Annual deterioration of renal function in hypertensive patients with and without diabetes
Authors Polonia J, Azevedo A, Monte M, Silva JA, Bertoquini S
Received 21 February 2017
Accepted for publication 23 March 2017
Published 26 June 2017 Volume 2017:13 Pages 231—237
Checked for plagiarism Yes
Review by Single-blind
Peer reviewers approved by Dr Akshita Wason
Peer reviewer comments 2
Editor who approved publication: Dr Pietro Scicchitano
Jorge Polonia,1,2 André Azevedo,1 Miguel Monte,1 José A Silva,2 Susana Bertoquini1,2
1Department of Medicine, CINTESIS, Faculty of Medicine of Porto, University of Porto, Porto, Portugal; 2Blood Pressure Unit, Hospital Pedro Hispano, Matosinhos, Portugal
Background: Chronic kidney disease (CKD) complicates hypertension and diabetes. Knowledge of the deterioration rate of CKD may anticipate adjustment of therapies with renal elimination. This study evaluates the rate of annual deterioration of renal function in hypertensive patients either with type 2 diabetes (DM2) or without it (non-DM) followed for 5 years and relates it with blood pressure (BP) and glycemic control.

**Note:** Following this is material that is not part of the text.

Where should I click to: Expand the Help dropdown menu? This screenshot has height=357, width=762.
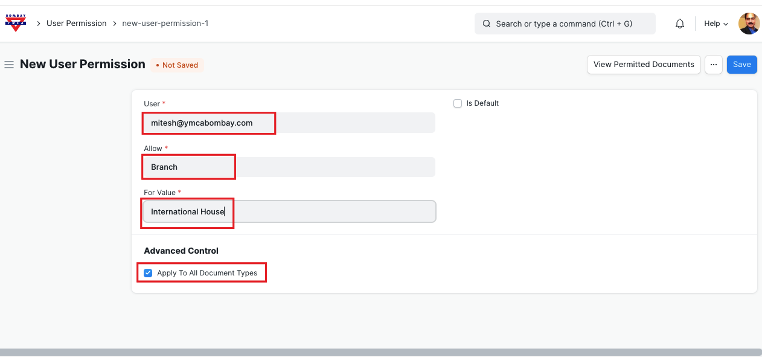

Materials and methods: Out of a total of 1924 patients, 1023 patients (594 non-DM and 429 DM2, 53% female, aged 62.1±10.2 years) were evaluated over 5 years for the annual evolution of renal function (estimated glomerular filtration rate [eGFR], Modification of Diet in Renal Disease) ambulatory 24-hour blood pressure and metabolic parameters, corresponding to the analysis of 2378 patient-years.
Results: DM2 and non-DM did not differ for age, mean 24-hour BP levels, nighttime BP, albuminuria, and body mass index. DM2 versus non-DM showed a higher (p<0.02) prevalence of stage 3 CKD (24.0% vs 18.0%, eGFR 30–59), stage 4 (5.4% vs 2.7%, eGFR 15–29), and stage 5 (0.8% vs 0.5%, eGFR <15). Average annual decline of eGFR was 3.3±8.2 in DM2 versus 2.4±7.7 in non-DM (p=0.12, nonsignificant). Annual changes of eGFR and of albuminuria correlated (r=0.578, p<0.001). In multivariate analysis, age, nighttime BP, double inhibition of renin angiotensin system, albuminuria, and HbA1c >8.0% in DM2 predicted the decline in eGFR. On average, 16.2% of DM2 and 13.1% of non-DM moved each year toward a more severe stage of CKD. For initial eGFR <90 mL/min/1.73 m2, 26.4% of DM2 and 18.1% of non-DM patients showed a reduction per year >10% from the previous eGFR value (p=0.042).
Conclusion: Progressive deterioration of renal function each year is frequent in hypertensive diabetic and non-diabetic patients. Beyond aging, this is particularly dependent on BP control particularly at nighttime, on drug therapy, and on highly abnormal glucose control.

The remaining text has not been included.